• [Challenge]:
Rewrite the material below, replacing every "computer-use agent" with "desktop automation agent" and changing nothing else.

Rows from a dataset:

------------------------------------------------------------------------

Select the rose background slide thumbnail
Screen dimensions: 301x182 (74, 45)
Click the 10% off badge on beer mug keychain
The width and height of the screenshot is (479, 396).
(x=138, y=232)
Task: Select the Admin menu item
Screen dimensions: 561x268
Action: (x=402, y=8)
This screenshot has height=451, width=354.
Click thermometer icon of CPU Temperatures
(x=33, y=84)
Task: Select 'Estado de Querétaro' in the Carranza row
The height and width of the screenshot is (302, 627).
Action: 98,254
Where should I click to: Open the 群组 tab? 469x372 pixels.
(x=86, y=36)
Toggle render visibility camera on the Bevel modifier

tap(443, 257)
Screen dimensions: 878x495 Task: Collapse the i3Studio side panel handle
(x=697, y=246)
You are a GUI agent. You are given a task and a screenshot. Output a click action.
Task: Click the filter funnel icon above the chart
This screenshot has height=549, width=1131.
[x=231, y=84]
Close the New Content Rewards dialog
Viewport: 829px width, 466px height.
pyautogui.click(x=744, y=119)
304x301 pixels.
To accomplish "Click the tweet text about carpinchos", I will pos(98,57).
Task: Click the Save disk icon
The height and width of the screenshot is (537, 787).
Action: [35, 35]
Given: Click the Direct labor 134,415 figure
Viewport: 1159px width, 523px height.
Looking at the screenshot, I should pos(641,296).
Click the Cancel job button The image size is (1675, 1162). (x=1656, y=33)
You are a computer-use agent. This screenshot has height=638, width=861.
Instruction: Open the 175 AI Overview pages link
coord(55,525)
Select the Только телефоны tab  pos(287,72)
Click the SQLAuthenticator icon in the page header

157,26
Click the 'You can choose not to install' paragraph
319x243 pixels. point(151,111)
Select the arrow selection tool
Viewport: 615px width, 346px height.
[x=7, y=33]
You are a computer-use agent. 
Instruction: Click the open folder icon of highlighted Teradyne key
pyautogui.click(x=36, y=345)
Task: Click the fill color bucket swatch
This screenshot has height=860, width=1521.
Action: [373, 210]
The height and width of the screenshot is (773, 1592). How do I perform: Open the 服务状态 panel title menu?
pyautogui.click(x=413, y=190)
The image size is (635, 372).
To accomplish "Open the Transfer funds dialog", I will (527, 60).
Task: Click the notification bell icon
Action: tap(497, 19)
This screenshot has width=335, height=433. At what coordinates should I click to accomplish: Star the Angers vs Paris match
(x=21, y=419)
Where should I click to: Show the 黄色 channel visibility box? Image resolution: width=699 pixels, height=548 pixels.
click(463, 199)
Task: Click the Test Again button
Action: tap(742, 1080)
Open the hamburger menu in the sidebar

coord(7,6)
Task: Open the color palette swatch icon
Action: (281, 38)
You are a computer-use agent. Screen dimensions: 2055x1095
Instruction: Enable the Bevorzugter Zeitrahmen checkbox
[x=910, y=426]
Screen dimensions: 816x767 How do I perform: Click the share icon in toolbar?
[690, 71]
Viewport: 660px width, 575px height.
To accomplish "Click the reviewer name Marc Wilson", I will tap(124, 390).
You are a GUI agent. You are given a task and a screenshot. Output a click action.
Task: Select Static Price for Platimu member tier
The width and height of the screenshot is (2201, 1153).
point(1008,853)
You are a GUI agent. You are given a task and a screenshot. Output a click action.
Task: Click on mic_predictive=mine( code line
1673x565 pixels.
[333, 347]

------------------------------------------------------------------------

• [Answer for the task]:
Select the rose background slide thumbnail
Screen dimensions: 301x182 (74, 45)
Click the 10% off badge on beer mug keychain
The width and height of the screenshot is (479, 396).
(x=138, y=232)
Task: Select the Admin menu item
Screen dimensions: 561x268
Action: (x=402, y=8)
This screenshot has height=451, width=354.
Click thermometer icon of CPU Temperatures
(x=33, y=84)
Task: Select 'Estado de Querétaro' in the Carranza row
The height and width of the screenshot is (302, 627).
Action: 98,254
Where should I click to: Open the 群组 tab? 469x372 pixels.
(x=86, y=36)
Toggle render visibility camera on the Bevel modifier

tap(443, 257)
Screen dimensions: 878x495 Task: Collapse the i3Studio side panel handle
(x=697, y=246)
You are a GUI agent. You are given a task and a screenshot. Output a click action.
Task: Click the filter funnel icon above the chart
This screenshot has height=549, width=1131.
[x=231, y=84]
Close the New Content Rewards dialog
Viewport: 829px width, 466px height.
pyautogui.click(x=744, y=119)
304x301 pixels.
To accomplish "Click the tweet text about carpinchos", I will pos(98,57).
Task: Click the Save disk icon
The height and width of the screenshot is (537, 787).
Action: [35, 35]
Given: Click the Direct labor 134,415 figure
Viewport: 1159px width, 523px height.
Looking at the screenshot, I should pos(641,296).
Click the Cancel job button The image size is (1675, 1162). (x=1656, y=33)
You are a desktop automation agent. This screenshot has height=638, width=861.
Instruction: Open the 175 AI Overview pages link
coord(55,525)
Select the Только телефоны tab  pos(287,72)
Click the SQLAuthenticator icon in the page header

157,26
Click the 'You can choose not to install' paragraph
319x243 pixels. point(151,111)
Select the arrow selection tool
Viewport: 615px width, 346px height.
[x=7, y=33]
You are a desktop automation agent. 
Instruction: Click the open folder icon of highlighted Teradyne key
pyautogui.click(x=36, y=345)
Task: Click the fill color bucket swatch
This screenshot has height=860, width=1521.
Action: [373, 210]
The height and width of the screenshot is (773, 1592). How do I perform: Open the 服务状态 panel title menu?
pyautogui.click(x=413, y=190)
The image size is (635, 372).
To accomplish "Open the Transfer funds dialog", I will (527, 60).
Task: Click the notification bell icon
Action: tap(497, 19)
This screenshot has width=335, height=433. At what coordinates should I click to accomplish: Star the Angers vs Paris match
(x=21, y=419)
Where should I click to: Show the 黄色 channel visibility box? Image resolution: width=699 pixels, height=548 pixels.
click(463, 199)
Task: Click the Test Again button
Action: tap(742, 1080)
Open the hamburger menu in the sidebar

coord(7,6)
Task: Open the color palette swatch icon
Action: (281, 38)
You are a desktop automation agent. Screen dimensions: 2055x1095
Instruction: Enable the Bevorzugter Zeitrahmen checkbox
[x=910, y=426]
Screen dimensions: 816x767 How do I perform: Click the share icon in toolbar?
[690, 71]
Viewport: 660px width, 575px height.
To accomplish "Click the reviewer name Marc Wilson", I will tap(124, 390).
You are a GUI agent. You are given a task and a screenshot. Output a click action.
Task: Select Static Price for Platimu member tier
The width and height of the screenshot is (2201, 1153).
point(1008,853)
You are a GUI agent. You are given a task and a screenshot. Output a click action.
Task: Click on mic_predictive=mine( code line
1673x565 pixels.
[333, 347]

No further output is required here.